He said Europe was in a unique situation where post-communist countries are more dynamic.

"We are – no offence to our Western colleagues – more capable of reacting to crises and we tackle them with more common sense. Our aim in Slovakia is to put these different approaches together," he said.

Fico, a social-democrat, also told TASR that Islam had “no place in Slovakia” and that Slovakia should prevent “tens of thousands of Muslims from coming and gradually changing the character of our country”.

The interview “left many of us speechless” political commentator Marian Lesko told EUobserver.

Lesko explained that when Fico's coalition government was formed in March, "there were some promising passages in the government's programme suggesting it would tone down its rhetoric on refugees".

Leading EU critic

But “this is a comeback to the pre-election language, mainly addressing the national audience”, he said.

Since last summer, Bratislava has been one of the leading critics of the EU's management of the migration crisis, with its Visegrad Group partners (V4), Poland, Hungary and the Czech Republic.

Last December, Fico's previous government - then composed only of ministers from his Social-Democrat Party (SMER) - filed a case at the European Court of Justice against the EU's decision to set up mandatory quotas to share asylum seekers between member states.

After a general election in March, Fico however formed a coalition government with the Slovak National Party (SNS) and two centre-right parties - Most-Hid, which advocates minority rights, and the new pro-business Siet (The Net). Many thought he would change his rhetoric.

“It seems now that the prime minister wants to compete with other EU critics at home and show he can be just as sharp,” Lesko said.

Mixed feelings

Fico's ambivalence reflects Slovakia's mixed feelings about the EU.

In the first decade of its EU membership, the country of 5.4 million people displayed strong pro-European attitudes, shared by most political parties and a majority of the population.

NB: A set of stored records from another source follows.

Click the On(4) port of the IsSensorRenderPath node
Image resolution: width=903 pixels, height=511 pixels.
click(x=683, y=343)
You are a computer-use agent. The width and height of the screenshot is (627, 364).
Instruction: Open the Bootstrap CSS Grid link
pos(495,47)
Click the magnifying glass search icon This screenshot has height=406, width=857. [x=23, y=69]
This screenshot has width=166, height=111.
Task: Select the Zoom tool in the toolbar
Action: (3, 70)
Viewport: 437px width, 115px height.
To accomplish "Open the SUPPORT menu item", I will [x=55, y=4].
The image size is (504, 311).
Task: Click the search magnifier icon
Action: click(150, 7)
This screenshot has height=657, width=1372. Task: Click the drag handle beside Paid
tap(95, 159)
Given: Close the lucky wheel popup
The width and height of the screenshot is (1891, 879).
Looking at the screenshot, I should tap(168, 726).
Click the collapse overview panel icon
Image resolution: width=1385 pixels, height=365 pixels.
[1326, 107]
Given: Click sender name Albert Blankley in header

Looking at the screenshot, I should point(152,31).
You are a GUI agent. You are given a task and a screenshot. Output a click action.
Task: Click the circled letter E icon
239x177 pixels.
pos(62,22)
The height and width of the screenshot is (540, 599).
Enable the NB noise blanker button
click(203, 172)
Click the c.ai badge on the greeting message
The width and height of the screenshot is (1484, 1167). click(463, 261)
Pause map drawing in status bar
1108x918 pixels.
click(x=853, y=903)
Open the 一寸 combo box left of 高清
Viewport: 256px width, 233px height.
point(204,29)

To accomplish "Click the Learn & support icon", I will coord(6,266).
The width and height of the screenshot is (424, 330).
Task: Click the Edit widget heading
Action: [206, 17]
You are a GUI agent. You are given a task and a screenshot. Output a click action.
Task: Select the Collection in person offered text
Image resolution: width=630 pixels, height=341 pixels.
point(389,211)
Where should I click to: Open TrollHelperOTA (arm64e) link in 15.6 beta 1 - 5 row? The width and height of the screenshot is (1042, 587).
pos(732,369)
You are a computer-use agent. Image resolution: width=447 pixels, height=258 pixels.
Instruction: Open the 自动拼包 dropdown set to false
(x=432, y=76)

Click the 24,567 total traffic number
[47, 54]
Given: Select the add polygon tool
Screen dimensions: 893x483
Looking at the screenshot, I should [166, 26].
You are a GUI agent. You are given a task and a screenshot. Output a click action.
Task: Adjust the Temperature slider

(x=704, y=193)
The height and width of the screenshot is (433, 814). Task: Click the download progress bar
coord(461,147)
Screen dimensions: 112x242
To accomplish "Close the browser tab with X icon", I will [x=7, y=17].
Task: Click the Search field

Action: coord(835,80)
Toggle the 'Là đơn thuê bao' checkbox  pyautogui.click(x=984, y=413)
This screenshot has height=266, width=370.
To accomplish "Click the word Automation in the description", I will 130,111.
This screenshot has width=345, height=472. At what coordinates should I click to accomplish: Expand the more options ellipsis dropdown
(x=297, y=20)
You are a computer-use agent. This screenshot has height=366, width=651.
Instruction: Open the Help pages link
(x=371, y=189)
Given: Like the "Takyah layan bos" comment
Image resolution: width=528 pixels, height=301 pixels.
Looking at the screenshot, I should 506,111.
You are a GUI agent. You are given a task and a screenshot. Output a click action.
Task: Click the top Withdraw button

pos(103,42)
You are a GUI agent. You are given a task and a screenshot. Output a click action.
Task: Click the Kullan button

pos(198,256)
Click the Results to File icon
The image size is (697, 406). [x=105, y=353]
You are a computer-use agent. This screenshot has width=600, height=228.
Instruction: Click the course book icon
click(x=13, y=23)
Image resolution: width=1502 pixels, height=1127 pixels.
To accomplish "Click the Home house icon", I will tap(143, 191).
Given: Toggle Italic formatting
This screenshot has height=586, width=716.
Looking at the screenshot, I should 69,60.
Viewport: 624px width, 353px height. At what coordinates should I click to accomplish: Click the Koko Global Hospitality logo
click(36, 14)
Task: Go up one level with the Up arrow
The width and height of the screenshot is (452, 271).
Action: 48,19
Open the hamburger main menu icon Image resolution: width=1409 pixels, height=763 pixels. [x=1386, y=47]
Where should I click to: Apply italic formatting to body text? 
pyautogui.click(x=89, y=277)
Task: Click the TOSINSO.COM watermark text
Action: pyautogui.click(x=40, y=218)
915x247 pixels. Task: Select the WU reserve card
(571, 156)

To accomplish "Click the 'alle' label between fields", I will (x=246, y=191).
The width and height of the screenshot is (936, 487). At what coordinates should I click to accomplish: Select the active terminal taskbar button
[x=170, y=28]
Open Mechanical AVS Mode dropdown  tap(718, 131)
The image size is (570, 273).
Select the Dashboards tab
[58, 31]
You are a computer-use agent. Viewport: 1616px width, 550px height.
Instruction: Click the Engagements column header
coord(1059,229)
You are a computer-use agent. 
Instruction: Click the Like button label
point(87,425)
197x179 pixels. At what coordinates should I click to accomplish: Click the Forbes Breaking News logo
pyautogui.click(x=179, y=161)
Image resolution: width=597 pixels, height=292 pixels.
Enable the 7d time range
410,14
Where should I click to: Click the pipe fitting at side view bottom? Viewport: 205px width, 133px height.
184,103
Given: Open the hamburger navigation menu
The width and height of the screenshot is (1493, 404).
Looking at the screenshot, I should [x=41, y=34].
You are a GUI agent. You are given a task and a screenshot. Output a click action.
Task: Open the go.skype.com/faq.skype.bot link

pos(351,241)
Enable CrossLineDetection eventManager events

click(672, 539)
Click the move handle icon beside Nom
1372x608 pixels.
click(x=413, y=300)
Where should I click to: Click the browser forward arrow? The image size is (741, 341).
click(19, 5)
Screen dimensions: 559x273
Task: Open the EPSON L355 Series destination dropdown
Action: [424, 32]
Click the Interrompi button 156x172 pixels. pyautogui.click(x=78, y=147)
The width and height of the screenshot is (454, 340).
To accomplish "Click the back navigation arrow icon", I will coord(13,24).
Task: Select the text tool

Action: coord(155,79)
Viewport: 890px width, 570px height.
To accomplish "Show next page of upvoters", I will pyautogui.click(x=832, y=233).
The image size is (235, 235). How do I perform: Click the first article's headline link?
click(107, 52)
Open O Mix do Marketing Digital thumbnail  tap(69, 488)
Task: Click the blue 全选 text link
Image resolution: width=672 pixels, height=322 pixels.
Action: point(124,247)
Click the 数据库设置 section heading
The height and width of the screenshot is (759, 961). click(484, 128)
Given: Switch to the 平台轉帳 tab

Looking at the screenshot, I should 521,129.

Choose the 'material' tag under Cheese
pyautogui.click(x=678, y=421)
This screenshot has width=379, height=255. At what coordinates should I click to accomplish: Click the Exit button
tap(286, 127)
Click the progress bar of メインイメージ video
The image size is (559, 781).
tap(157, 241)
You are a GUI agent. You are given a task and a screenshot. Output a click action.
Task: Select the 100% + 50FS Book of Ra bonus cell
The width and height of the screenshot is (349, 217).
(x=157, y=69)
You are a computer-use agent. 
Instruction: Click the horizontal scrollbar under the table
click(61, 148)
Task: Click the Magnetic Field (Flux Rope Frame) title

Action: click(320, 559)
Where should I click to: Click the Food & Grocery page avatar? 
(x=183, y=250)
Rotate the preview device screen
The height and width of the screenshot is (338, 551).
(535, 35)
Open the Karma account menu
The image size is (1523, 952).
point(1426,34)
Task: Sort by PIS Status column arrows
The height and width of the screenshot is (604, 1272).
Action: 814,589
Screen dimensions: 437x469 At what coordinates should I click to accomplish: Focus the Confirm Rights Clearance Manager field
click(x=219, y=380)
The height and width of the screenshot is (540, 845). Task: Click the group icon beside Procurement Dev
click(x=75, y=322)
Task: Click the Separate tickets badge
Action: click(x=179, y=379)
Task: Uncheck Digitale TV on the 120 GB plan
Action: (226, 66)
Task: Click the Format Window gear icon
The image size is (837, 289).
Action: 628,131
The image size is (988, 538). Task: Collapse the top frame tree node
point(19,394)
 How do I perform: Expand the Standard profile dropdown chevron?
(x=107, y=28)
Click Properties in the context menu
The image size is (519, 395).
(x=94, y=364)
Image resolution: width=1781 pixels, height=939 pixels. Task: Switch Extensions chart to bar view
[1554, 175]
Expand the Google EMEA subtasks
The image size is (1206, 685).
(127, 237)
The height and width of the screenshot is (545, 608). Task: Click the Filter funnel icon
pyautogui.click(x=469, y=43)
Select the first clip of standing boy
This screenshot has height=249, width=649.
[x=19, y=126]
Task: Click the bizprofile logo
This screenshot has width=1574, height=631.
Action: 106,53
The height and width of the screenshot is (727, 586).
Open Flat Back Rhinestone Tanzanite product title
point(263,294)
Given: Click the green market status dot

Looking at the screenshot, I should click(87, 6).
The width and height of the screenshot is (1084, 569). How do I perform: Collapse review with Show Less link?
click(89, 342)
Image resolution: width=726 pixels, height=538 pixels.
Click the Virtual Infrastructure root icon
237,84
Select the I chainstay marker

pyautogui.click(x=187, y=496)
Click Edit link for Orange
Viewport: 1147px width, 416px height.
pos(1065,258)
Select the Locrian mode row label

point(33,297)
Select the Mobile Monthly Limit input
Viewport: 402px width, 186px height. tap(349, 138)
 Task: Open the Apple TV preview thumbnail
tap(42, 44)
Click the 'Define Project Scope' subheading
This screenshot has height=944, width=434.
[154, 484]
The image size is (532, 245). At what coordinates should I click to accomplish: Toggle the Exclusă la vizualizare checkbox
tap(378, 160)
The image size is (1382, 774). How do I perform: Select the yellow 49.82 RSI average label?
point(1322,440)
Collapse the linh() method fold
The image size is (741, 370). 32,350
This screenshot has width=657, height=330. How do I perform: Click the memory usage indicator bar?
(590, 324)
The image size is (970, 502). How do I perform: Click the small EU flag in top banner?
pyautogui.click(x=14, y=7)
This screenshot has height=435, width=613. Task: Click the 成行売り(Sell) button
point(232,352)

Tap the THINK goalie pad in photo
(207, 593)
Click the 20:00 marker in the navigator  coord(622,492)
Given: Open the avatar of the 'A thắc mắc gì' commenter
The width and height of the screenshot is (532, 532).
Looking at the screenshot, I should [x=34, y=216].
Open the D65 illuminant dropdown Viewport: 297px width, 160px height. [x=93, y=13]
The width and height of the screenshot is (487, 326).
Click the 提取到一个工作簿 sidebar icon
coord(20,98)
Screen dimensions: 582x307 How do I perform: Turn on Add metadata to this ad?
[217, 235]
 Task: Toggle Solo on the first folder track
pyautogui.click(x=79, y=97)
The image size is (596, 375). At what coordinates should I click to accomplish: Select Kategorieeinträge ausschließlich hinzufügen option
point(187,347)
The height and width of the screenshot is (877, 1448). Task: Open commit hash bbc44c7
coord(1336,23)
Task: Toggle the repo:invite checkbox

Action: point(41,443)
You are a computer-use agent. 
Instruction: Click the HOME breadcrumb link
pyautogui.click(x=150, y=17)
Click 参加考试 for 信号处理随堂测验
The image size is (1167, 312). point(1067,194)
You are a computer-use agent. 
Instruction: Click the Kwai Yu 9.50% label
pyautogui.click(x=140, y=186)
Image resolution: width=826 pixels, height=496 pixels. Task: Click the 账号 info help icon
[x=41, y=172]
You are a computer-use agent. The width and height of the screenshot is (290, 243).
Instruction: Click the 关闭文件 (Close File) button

But the financial crisis and last year’s dispute over refugees somehow struck that national consensus.

“Public agreement on overall benefits of EU membership in Slovakia is still pretty solid,” argues Vladimir Bilcik, head of the EU programme at the Slovak Foreign Policy Association (SFPA), a think-thank in Bratislava.

“Local anti-EU voices are weaker in Bratislava than in Budapest or Warsaw,” he added, stressing that the ruling coalition has an interest in a successful and professional performance in Brussels.

Slovaks' support for the EU boils down to financial benefits linked with EU funds for poorer regions. About 80 percent of public investment in the country is co-financed with EU money.

“All Slovakia is asking what the EU Council presidency will bring to Slovakia but all Europe is asking what will the Slovaks contribute to Europe,” Europe minister Ivan Korcok said during a radio show.

'No bag full of money'

Korcok, a former Slovak ambassador to the EU, stressed that it was “unrealistic to expect a bag full of money after the presidency".

"If each new member state chairing the EU every six months took up the job with a view of bringing something back home, we could simply dissolve the club altogether," he said.

The Slovak government says it wants to prove that even as a small member state is capable of a highly professional performance and efficient crisis management.

The first test will be the aftermath of the British EU referendum, especially if voters choose to leave the EU. “What a circus that would be,” Fico told TASR.

Another crucial challenge will be when Slovakia chairs debates on the latest EU proposals on migration, like the European Commission’s blueprint on asylum, which includes financial sanctions for countries that refuse to receive asylum seekers.

“With all the diplomatic tools and without shouting aloud about it, we will be effectively taking part in a fight against migrant quotas," said Lubos Blaha, the SMER chairman of the EU affairs committee in the Slovak parliament.

The Slovak government, however, will need results, and "political communication will be more crucial than technical discussions on specific numbers about the refugee reallocation scheme", SFPA's Bilcik said.

Quiet coalition

Despite Fico's statements on refugees and Muslims, the coalition is considered to be broadly pro-EU. His centre-right coalition partners remain rather silent on controversial issues and this is not likely to change, according to Marian Lesko.

“Siet and Most-Hid will be too cautious to criticise the PM and get into conflict with him, due to their weak prospects in case of early elections,” he said.

Meanwhile opposition parties have urged Fico to be tougher on quotas, and have made it clear they will criticise any signal of a climbdown during the EU presidency.

“With or without the EU presidency, some views of Slovak politicians are not going to change. Things remains as they were,” Lesko observed.